== Written problem ==
Please continue the worked solution to the vector cross product problem below, starting right after its last sentence.

== Reading passage ==

Question

If $\overrightarrow{a}\times (\overrightarrow{a}\times \overrightarrow{b})=\overrightarrow{b}\times (\overrightarrow{b}\times \overrightarrow{c})$ and $\overrightarrow{a}.\overrightarrow{b}\ne 0$, then $\left[\begin{array}{ccc}\overrightarrow{a}& \overrightarrow{b}& \overrightarrow{c}\end{array}\right]$ is equal to

• A. $0$
• B. $1$
• C. $2$
• D. None of these

Answer 1

The correct option is A $0$

$\overrightarrow{a}\times \overrightarrow{b}$ is a vector perpendicular to the plane containing $\overrightarrow{a}$ and $\overrightarrow{b}$.
Hence,

$\overrightarrow{a}\times (\overrightarrow{a}\times \overrightarrow{b})$ is a vector in the same plane as $\overrightarrow{a}$ and $\overrightarrow{b}$ and perpendicular to $\overrightarrow{a}$
Similarly,

$\overrightarrow{b}\times (\overrightarrow{b}\times \overrightarrow{c})$ is a vector in the same plane as $\overrightarrow{b}$ and $\overrightarrow{c}$ and perpendicular to $\overrightarrow{b}$
For the above two vectors to be equal, $\overrightarrow{a}\times \overrightarrow{b}$ and $\overrightarrow{b}\times \overrightarrow{c}$ should be in the same direction.

== Record list ==
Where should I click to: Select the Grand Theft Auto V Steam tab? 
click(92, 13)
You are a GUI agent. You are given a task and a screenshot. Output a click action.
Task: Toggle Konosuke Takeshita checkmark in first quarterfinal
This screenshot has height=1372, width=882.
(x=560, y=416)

== Reply ==
$\Rightarrow \overrightarrow{c}$ has to be in the same plane as $\overrightarrow{a}$ and $\overrightarrow{b}$.
$\Rightarrow$ $\overrightarrow{a},\overrightarrow{b},\overrightarrow{c}$ are coplanar. Hence their scalar triple product is equal to $0$.
$\Rightarrow \left[\begin{array}{ccc}\overrightarrow{a}& \overrightarrow{b}& \overrightarrow{c}\end{array}\right]=0$

Hence, option $A$.